Defined in 1872: “The ontogeny of every organism repeats itself in brief … it’s phylogeny, i.e. the individual development of every organism … repeats approximately the development of its race.” (OED) In other words ontogeny generally recapitulates phylogeny, a principle that embraces both the evolution of species in the biosphere and of civilizations in the noosphere. However, if ontogeny always recapitulated phylogeny, no new species or civilizations could ever appear. As human beings we go to school to learn what the culture we were born into wants us to learn, being thoroughly conditioned in the ways of the culture by the time we are adolescents.
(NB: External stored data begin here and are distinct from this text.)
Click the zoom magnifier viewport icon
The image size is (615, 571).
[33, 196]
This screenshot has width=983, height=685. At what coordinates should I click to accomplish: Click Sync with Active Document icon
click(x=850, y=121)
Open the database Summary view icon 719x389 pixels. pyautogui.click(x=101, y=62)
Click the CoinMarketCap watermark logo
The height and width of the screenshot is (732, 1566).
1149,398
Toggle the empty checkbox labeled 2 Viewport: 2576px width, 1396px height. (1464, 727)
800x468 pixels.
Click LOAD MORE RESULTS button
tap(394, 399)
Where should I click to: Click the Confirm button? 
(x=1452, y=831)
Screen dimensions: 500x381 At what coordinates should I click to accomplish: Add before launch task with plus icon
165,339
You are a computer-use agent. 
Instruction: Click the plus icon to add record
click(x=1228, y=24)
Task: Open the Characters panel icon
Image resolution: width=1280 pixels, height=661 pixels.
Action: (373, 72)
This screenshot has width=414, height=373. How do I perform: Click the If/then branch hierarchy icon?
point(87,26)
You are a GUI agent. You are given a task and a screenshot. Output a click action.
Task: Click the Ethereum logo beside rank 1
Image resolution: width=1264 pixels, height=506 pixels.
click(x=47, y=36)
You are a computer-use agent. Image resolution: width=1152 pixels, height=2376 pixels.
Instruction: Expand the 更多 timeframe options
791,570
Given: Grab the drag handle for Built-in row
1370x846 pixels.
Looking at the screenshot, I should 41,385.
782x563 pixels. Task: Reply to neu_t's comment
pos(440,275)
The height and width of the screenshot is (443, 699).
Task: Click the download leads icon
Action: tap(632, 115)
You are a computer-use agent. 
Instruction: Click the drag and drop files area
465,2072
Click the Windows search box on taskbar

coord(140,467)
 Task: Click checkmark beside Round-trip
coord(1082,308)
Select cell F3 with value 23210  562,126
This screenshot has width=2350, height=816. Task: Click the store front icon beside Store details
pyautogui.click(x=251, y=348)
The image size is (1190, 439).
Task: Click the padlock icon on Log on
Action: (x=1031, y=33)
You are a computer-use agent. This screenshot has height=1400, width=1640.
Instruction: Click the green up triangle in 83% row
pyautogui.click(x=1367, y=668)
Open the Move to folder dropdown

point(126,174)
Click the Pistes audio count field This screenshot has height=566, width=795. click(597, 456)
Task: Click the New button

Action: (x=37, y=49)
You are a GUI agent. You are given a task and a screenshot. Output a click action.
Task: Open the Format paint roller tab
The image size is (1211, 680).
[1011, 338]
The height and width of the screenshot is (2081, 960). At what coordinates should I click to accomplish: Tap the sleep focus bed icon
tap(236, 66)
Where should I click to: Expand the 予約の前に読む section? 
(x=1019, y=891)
For new species and civilizations to appear, individuals need to emerge whose ontogeny does not reach maturity, in terms of the race, but takes a radically new change of direction when young through a process of pædomorphosis. Of course, this is not easy for those individuals, who might appear as freaks to the dominant race. For instance, if an albino is born into a tribe of antelopes, it will most probably be expelled from the group. It is only when a critical mass of individuals gather together that a new species or civilization can establish itself. That, essentially, is what needs to happen if the children born since the beginning of this millennium are to have any chance of growing old enough to have children of their own.
Greek on, genitive ontos, from ont-, stem of present participle einai ‘to be’, and geneia ‘origin’, from genes ‘born’.